Work instruction: Please repeat each of the records that follow, exactly as written.

Information supplied:

((

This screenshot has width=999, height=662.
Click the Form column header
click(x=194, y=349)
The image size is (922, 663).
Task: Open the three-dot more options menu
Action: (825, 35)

))

Solution to the exercise:
This screenshot has width=999, height=662.
Click the Form column header
click(x=194, y=349)
The image size is (922, 663).
Task: Open the three-dot more options menu
Action: (825, 35)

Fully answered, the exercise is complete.